Interview with

Founder & Teacher, Desiring God

Audio Transcript

Pastor John, here’s a very common question that we get emailed to us by friends who listen to this podcast. It goes something like this: “I don’t like to read, period. It has nothing to do with the Bible, I just don’t like reading. How do I stay motivated then to read every day?”

Let’s start this way with six very short, and I hope, very obvious statements that have huge implications about reading:

  1. The Bible is a book.
  2. It is inspired by God.
  3. It is all true and profitable for our faith, our salvation, our holiness.
  4. It lies dormant and useless unless it is read. Reading is the only key that unlocks writing, even inspired writing.
  5. Therefore, we must have this message either by our own reading, or through the reading of another.
  6. So if we do not read — and millions, of course, can’t read quite apart from whether they want to or not. Millions can’t read yet. They are preliterate — then we must avail ourselves of others’ reading, namely by live or recorded reading of the word.

Reading by Listening

This is probably why Paul said to Timothy in 1 Timothy 4:13, “Until I come, devote yourself to the reading of Scripture.” Now almost all the translations say public reading of Scripture. And that is probably right. He was telling Timothy, “Be sure the Scriptures are read every gathering. Devote yourself to the public reading of Scripture, to exhortation, to teaching.” Many, probably, among the new believers couldn’t read. Yet they were dependent on the reading.

■ **Problem to work on**: From the transcript on reading the Bible, list everything Timothy is told to devote himself to in the sentence beginning "Devote yourself to the public reading of Scripture".

[Data excerpts]
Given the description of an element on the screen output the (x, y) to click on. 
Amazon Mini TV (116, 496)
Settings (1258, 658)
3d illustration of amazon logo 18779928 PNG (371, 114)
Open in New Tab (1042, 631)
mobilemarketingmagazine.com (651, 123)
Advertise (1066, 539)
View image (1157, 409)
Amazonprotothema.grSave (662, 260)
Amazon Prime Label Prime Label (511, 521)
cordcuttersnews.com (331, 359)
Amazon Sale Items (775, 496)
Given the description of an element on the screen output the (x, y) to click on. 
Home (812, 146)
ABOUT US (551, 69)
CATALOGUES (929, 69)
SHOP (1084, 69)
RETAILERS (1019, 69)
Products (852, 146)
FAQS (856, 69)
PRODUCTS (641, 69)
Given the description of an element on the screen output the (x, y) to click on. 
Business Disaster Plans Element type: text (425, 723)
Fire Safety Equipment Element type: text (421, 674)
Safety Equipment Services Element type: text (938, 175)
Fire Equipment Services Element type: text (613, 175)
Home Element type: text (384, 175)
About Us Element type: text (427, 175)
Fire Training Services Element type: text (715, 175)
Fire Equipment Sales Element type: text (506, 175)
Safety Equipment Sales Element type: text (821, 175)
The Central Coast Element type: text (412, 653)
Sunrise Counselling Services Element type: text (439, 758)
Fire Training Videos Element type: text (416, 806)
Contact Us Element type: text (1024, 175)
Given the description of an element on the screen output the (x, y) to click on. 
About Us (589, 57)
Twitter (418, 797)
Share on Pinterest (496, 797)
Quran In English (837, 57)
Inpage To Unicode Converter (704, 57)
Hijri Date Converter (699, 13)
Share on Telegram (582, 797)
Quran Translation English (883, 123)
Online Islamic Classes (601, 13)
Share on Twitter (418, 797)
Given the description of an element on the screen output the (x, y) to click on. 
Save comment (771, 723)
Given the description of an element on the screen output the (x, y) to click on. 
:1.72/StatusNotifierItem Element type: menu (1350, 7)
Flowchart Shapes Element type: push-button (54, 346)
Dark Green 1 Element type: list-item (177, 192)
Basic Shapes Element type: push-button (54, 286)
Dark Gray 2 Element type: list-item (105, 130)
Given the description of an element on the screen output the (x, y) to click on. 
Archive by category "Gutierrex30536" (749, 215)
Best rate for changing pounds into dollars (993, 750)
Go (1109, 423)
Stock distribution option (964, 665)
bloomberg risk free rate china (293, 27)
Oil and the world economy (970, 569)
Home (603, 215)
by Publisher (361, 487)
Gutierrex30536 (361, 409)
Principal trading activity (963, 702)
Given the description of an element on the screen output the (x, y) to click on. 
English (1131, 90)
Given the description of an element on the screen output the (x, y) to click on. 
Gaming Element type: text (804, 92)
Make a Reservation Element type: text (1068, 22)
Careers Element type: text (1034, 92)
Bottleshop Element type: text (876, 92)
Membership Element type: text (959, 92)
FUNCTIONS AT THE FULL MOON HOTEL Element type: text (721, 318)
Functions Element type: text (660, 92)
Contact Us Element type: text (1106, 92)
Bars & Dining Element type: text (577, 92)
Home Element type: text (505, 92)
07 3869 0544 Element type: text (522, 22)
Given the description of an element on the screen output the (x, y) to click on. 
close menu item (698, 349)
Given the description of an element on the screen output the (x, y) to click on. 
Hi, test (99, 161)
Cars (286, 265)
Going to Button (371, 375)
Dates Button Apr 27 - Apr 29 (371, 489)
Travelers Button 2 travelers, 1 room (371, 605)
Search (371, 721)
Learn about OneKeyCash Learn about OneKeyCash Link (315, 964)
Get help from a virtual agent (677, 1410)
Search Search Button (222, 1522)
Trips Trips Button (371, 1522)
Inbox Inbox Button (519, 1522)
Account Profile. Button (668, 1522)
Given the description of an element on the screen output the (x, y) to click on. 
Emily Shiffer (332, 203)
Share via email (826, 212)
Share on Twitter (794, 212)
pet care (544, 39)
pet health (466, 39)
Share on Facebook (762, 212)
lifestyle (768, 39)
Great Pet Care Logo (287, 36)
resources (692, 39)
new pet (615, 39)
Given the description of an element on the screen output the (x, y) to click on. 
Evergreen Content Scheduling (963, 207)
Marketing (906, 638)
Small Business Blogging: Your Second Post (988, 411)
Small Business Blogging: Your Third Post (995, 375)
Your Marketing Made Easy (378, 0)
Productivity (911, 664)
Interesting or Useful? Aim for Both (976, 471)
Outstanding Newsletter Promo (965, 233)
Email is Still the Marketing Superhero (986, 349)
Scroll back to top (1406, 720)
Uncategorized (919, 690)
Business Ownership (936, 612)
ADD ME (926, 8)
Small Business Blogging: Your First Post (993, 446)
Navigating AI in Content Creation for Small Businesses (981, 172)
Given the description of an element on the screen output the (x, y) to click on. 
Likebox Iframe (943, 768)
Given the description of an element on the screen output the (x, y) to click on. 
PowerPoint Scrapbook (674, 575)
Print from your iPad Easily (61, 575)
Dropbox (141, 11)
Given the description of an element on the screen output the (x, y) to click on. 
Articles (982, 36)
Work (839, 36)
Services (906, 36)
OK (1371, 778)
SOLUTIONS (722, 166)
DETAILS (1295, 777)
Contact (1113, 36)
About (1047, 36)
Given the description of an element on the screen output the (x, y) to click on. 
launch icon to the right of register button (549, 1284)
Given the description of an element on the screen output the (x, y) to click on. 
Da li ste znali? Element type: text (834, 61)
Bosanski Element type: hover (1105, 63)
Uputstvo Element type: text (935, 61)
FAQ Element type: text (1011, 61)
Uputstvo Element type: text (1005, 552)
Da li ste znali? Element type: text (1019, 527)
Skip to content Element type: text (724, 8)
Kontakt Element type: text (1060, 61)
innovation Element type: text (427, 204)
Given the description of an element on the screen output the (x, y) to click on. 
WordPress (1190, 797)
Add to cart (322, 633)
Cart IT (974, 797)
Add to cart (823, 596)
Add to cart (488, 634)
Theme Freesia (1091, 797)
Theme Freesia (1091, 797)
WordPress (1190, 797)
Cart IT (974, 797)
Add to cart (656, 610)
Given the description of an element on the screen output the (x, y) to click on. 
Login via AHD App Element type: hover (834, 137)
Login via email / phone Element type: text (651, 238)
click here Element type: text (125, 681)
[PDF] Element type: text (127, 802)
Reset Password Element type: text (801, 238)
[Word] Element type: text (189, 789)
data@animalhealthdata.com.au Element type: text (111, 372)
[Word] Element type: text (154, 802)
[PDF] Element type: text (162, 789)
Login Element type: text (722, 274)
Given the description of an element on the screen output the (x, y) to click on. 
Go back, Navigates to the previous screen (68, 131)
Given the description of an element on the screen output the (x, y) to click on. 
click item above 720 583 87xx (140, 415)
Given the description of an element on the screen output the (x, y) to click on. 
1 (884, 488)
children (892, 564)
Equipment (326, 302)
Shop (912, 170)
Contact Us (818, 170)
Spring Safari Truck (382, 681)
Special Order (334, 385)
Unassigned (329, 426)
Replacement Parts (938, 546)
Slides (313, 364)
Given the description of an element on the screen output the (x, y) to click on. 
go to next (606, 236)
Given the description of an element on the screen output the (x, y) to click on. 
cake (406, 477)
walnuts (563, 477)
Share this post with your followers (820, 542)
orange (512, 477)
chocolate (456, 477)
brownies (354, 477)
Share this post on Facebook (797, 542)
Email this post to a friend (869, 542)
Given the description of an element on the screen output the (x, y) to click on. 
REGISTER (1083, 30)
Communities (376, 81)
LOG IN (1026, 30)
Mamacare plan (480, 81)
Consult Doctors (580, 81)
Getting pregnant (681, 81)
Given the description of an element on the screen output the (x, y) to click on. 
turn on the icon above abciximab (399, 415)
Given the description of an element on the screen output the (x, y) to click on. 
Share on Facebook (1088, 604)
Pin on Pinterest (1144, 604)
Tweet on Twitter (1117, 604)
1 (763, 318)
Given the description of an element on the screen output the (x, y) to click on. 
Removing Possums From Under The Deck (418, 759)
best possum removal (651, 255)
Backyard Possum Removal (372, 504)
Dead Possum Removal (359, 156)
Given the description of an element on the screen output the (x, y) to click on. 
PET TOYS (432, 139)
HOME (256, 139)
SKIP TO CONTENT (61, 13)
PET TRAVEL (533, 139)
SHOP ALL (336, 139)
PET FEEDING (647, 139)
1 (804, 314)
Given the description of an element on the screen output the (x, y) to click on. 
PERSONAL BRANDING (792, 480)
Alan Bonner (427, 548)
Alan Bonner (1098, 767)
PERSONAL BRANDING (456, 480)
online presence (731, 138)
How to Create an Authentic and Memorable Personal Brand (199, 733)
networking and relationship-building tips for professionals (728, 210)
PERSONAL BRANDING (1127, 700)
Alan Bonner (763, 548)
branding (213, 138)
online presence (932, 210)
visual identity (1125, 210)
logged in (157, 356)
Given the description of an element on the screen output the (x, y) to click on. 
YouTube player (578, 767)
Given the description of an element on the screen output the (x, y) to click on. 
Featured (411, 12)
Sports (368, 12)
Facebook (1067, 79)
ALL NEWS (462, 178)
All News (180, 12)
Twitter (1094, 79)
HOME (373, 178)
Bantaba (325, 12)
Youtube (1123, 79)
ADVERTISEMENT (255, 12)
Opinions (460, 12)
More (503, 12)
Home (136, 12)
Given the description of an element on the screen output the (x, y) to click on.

■ **Response to the exercise**:
- The public reading of Scripture
- Exhortation
- Teaching